Mais l'ennemi ne désarma pas. Le 9 août, nouveau bombardement sur le bourg avec une pluie d'obus et de fusants incendiaires, « les maisons sont éventrées, les toitures s'effondrent au sol, plusieurs incendies se déclarent, le presbytère n'est pas épargné, le clocher particulièrement visé tient bon. Il n'y a que quelques blessés légers, et c'est miracle qu'il n'y eut pas de morts sous ce déluge… mais la chose la plus hideuse fut la mort de la famille Kerlau de la Montagne du Salut à l'aide de grenades lancées dans l'abri souterrain où elle s'était réfugiée ». La veille, le 8 août, ce fut au tour de cinq otages de Kerviec, dont un jeune de 14 ans, d'être sans raison fusillés à Manébos.

Le 11 août à 5h45, « un immense bruit, une secousse, telle une secousse sismique… Que se passe-t-il ? L'église et le clocher viennent de s'effondrer et leurs pierres ensevelissent tout le sanctuaire ». Les services de la Croix Rouge durent intervenir en particulier pour secourir les enfants et les personnes âgées. Après une semaine de vie d'enfer, la situation était devenue intenable, il fallait chercher refuge ailleurs, et c'est ainsi que le bourg de Caudan allait devenir complètement désert.

Notre commune avait chèrement payé sa liberté, qui n'était encore que partielle. Les troupes allemandes avaient en effet reçu de leur (très) haute autorité, l'ordre de garder coûte que coûte la base des sous-marins.

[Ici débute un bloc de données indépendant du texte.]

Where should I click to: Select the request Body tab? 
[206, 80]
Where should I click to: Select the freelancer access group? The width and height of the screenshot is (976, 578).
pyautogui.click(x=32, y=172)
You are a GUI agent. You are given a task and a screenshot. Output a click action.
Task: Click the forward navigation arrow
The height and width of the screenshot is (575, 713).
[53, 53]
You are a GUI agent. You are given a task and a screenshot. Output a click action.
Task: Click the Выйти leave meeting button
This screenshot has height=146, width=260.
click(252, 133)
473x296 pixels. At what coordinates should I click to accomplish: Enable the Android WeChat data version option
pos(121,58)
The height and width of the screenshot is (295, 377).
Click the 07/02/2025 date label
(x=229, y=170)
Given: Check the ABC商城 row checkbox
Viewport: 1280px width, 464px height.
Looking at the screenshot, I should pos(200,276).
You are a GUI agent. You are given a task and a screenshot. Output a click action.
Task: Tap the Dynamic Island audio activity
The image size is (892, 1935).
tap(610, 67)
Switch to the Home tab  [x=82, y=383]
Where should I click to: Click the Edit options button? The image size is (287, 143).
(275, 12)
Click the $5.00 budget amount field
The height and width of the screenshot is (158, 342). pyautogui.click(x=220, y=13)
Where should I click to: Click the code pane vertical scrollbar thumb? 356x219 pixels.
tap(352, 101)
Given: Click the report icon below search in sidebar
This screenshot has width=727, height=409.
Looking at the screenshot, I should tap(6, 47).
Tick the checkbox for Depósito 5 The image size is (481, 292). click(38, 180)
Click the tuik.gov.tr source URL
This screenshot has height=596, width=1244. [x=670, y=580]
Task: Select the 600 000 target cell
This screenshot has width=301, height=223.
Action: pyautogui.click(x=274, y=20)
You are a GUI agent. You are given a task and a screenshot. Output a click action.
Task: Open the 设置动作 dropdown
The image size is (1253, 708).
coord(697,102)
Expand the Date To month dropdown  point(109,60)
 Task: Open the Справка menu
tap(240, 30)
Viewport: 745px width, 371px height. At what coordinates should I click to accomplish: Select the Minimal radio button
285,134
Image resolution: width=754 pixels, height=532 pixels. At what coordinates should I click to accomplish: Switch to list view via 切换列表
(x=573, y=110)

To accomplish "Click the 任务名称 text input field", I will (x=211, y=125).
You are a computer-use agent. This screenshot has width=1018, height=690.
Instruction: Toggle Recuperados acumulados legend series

Les troupes alliées avaient préféré contourner la ville et continuer leur marche en avant, laissant ainsi 26 000 hommes dans ce qui allait devenir la « poche de Lorient ». Il fallut attendre près d'un an, le 10 mai 1945, la paix enfin retrouvée quand le Général allemand Fahrmbacher remit son arme au Général américain Kramer dans le champ qui allait devenir celui de la reddition.